Page excerpt.
_ _ _ _ _

We are speaking, of course, of the intentional walk to Nick Punto in the fourth inning. To start with, wow: there was an intentional walk issued to Nick Punto in the fourth inning. This is a player who has 2,984 career plate appearances and nine career free passes. Rarely has it come to pass that anyone thought it was a good idea to walk Nick Punto of their own accord. This makes sense: usually a manager is glad to see a career .249/.325/.327 hitter come to the plate. They accept them gratefully.

But what does the historical record tell us? Let’s take a look at play-by-play records from 1993 through 2011. Let’s restrict ourselves to games without a DH, where a position player batting eighth has come to bat with two outs and a runner on second.

In cases where the batter is walked intentionally, the result is a scoreless inning 88% of the time. In cases where a batter is not walked intentionally, a scoreless inning occurs 81% of the time. That’s a seven-percent swing, so it looks at first blush like Washington made the right call to issue the free pass. The trouble is that we’re looking at different pools of players in each pool; the players intentionally walked have a True Average of .243 that season, while players who aren’t have a True Average of .238. So intentional walks more often occur to better hitters in the spot.

_ _ _ _ _

Tasks to perform.
(A) Reproduce the stretch of the intentional-walk passage from "But what does" through "runner on second.".
(B) In the intentional-walk passage, how often does a scoreless inning follow when the batter is walked intentionally?
(C) List every percentage given in the intentional-walk passage.

Data provided.
_ _ _ _ _

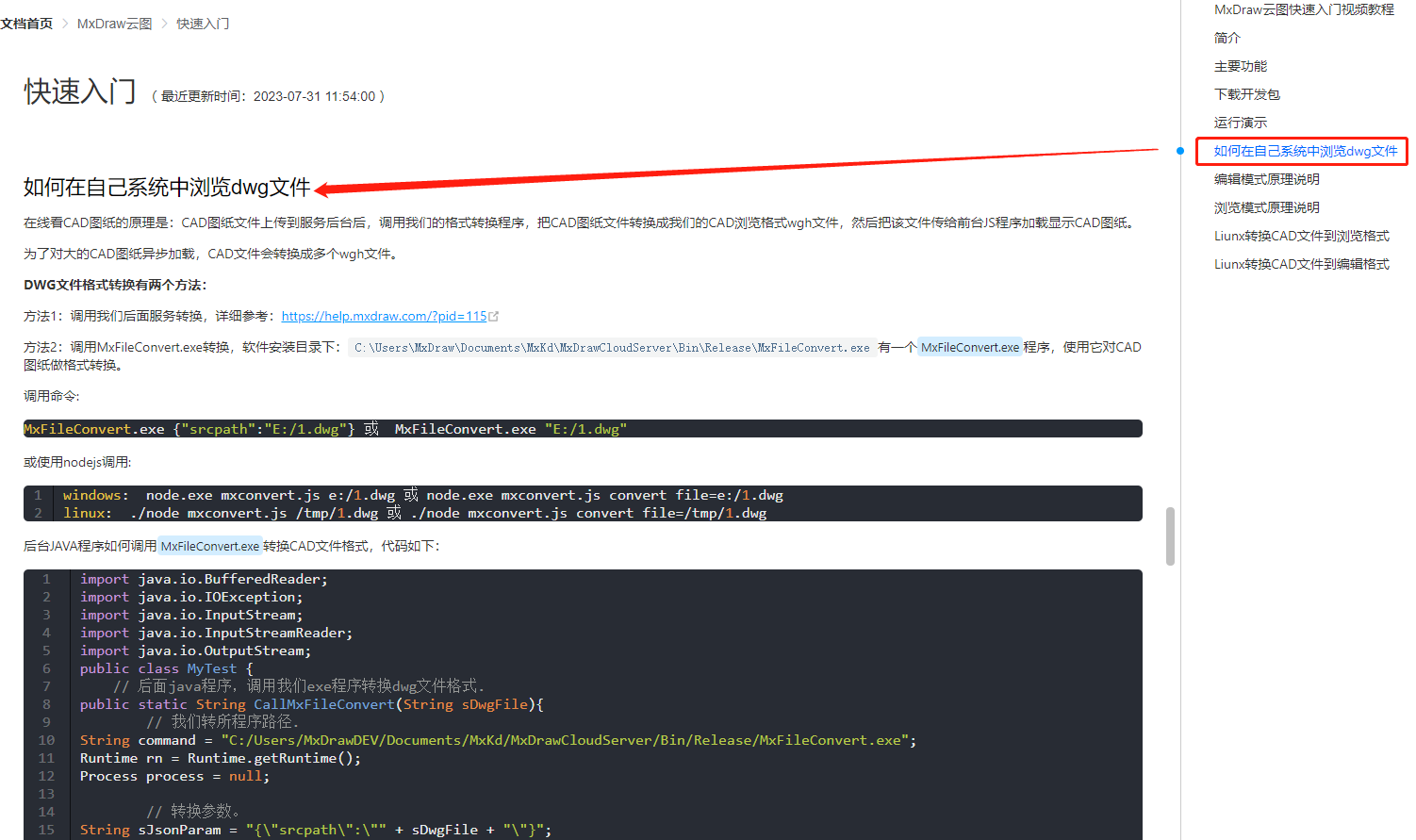Click 快速入门 in the breadcrumb trail
The height and width of the screenshot is (840, 1416).
pyautogui.click(x=203, y=24)
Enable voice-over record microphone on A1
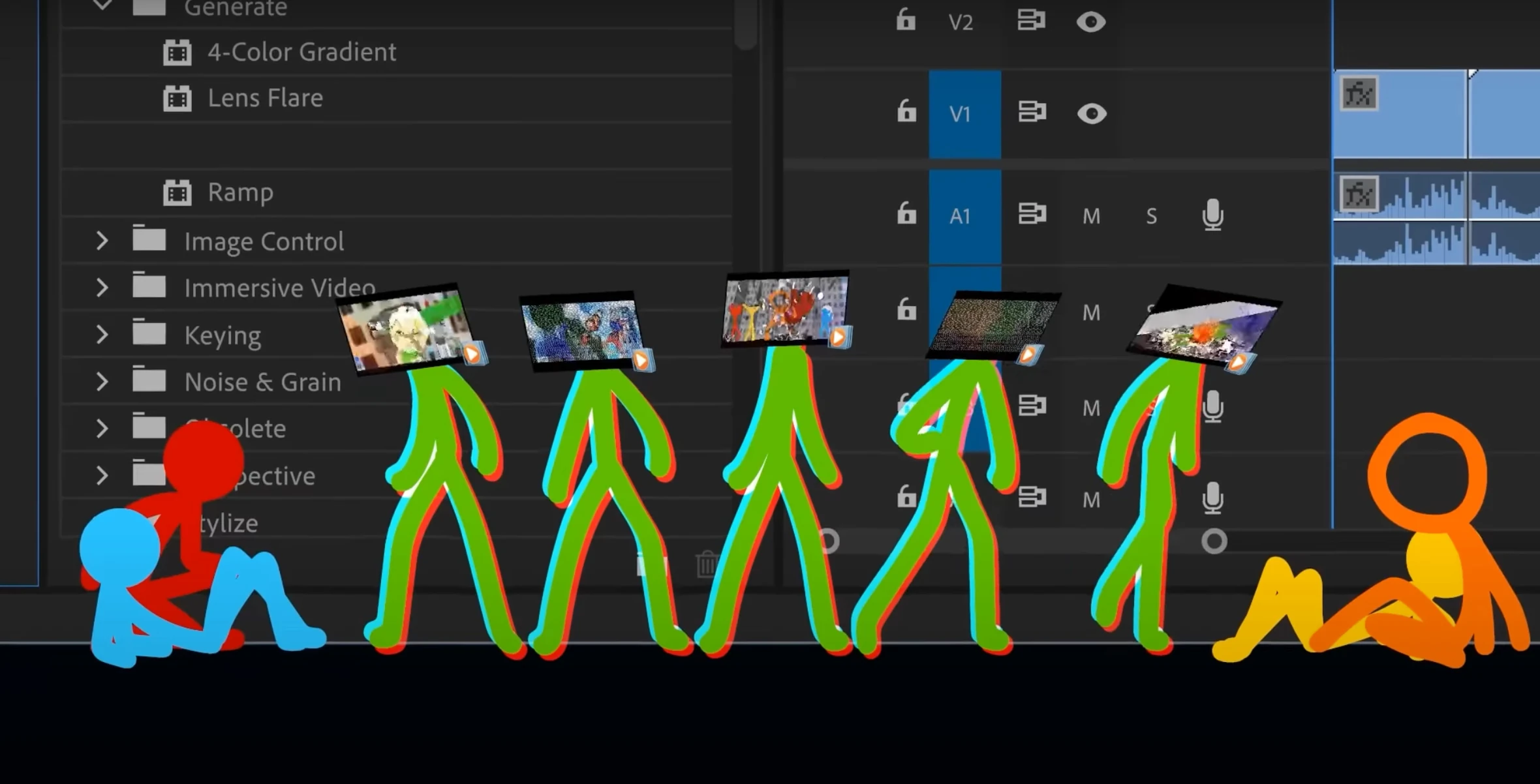The image size is (1540, 784). pyautogui.click(x=1212, y=215)
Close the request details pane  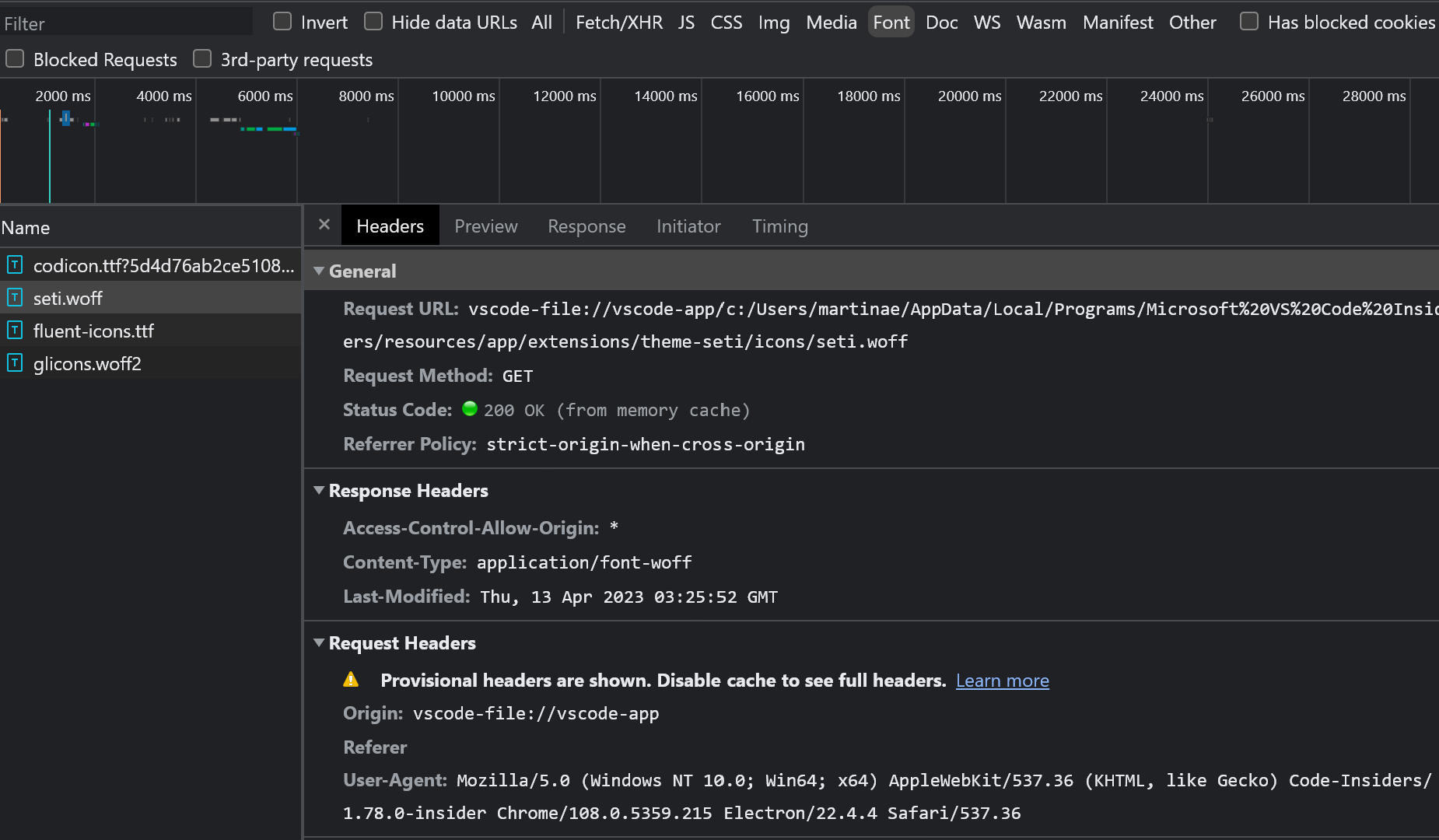pos(324,225)
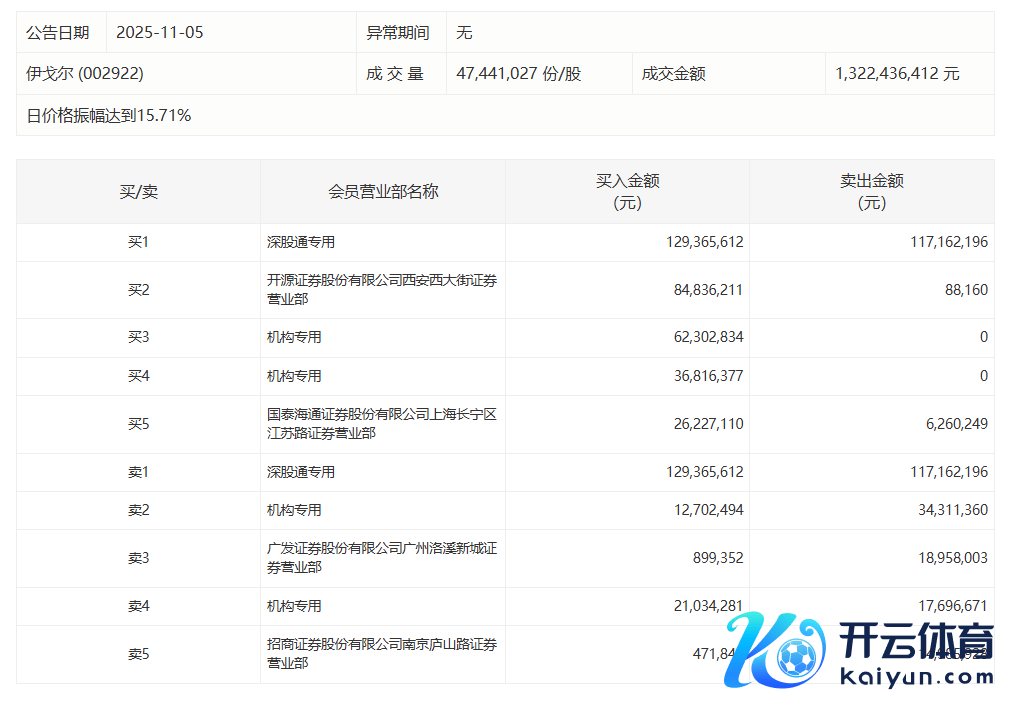The image size is (1009, 710).
Task: Click the 买入金额(元) column header
Action: [627, 191]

_ _ _ _ _

Solutions to the problems.
(A)
But what does the historical record tell us? Let’s take a look at play-by-play records from 1993 through 2011. Let’s restrict ourselves to games without a DH, where a position player batting eighth has come to bat with two outs and a runner on second.

(B) 88% of the time.

(C) 88%, 81%, seven percent